What does the future hold?

Assuming that therapeutic efficacy is maintained and concerns over financial cost can be addressed, a blood supply that is completely treated by PRT capable of meaningfully reducing the risk of TTIs would provide a safeguard against currently known, new, and emerging infectious agents. This could possibly reduce donor screening and IDM testing and may even expand the donor pool and increase the availability of platelets. With currently available PRT, IDM testing must continue, as variable levels of inactivation have been observed for bacteria and viruses, and none for prions [53– 55]. Even with the multi-log inactivation of bacteria, on 14 June 2019 the Center for Disease Control and Prevention in the Morbidity and Mortality Weekly Report described a patient who had a STR after transfusion of PRPs postulated to be caused by post-treatment bacterial contamination [56]. Currently, PRPs require not only IDM testing but also diligent monitoring and reporting of suspected STRs.

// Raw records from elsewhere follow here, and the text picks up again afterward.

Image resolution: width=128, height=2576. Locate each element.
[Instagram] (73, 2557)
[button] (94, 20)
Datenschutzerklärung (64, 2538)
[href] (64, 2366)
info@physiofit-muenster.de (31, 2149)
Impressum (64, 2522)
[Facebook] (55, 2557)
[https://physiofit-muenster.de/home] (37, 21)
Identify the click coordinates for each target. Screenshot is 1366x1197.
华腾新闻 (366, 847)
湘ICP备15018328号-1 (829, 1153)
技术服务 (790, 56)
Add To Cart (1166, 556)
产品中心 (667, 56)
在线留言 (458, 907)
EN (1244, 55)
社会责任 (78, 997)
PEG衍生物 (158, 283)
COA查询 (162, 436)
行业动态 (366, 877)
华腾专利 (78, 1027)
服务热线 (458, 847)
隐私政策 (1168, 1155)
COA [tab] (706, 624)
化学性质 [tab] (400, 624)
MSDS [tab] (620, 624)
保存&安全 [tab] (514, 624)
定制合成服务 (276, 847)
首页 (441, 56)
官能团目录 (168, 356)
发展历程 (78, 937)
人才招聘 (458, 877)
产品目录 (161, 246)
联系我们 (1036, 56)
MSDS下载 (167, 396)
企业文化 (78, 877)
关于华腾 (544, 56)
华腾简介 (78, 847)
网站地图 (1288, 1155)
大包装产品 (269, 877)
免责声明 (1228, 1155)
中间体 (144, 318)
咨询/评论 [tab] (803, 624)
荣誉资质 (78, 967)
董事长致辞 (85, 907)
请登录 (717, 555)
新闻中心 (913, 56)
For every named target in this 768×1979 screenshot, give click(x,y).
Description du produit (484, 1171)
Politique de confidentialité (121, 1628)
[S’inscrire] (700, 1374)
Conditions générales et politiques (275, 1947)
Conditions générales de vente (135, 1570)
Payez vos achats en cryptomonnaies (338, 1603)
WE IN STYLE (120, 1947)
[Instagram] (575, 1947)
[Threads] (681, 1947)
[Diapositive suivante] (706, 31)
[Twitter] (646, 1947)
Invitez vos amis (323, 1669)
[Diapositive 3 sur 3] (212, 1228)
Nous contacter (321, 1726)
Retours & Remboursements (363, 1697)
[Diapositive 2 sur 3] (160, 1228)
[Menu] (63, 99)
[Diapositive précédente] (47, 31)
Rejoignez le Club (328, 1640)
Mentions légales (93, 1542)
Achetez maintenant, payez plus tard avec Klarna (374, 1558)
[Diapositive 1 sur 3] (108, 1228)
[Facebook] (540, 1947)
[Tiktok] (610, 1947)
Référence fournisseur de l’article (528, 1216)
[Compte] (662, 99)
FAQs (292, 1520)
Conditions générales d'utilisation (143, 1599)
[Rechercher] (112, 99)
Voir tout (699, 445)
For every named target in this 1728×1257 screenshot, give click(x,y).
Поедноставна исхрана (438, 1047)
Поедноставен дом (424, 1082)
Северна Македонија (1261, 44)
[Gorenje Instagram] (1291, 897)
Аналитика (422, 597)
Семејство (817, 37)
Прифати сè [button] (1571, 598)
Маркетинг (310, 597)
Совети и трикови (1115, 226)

However, the PRT available today is first generation. The use of other light sources with or without photo-active compounds is likely to emerge in the future; for example, the use of visible blue light to inactivate porphyrin molecules found in pathogens is a possible novel approach for manufacturing PRPs [15]. As the storage of platelets at room temperature is the prime driver of the increased risk of bacterial contamination, there is also renewed interest in approaches that preserve platelet function during refrigerated storage or when platelets are cryopreserved [57– 59]. It is critical that we re-evaluate the cost, risks, and benefits of new technologies as they become available, review the latest research and available evidence, and adjust our paradigm accordingly.

Unresolved questions

Understanding the current literature on PRPs and recognizing the gaps in our knowledge help to identify areas for further investigation. Additional research to address the following questions is highly desirable. Is it possible for new PRT to eliminate the risk posed by biofilm-positive isolates, pyrogenic cell wall components, endotoxins, bacterial spores, non-enveloped viruses, and prions? Are PRPs noninferior to CPs in pediatric patients and actively bleeding patients requiring MT? Do PRPs increase the risk of alloimmunization? What is the long-term safety profile of PRPs, especially when given to neonates and children, patient populations with significant lifespans post-transfusion? How does PRP implementation impact healthcare cost? The answers to these questions are important from the perspective of patient care, patient safety, and health economics and will therefore direct the pace and breadth of PRT adoption by the international blood banking community.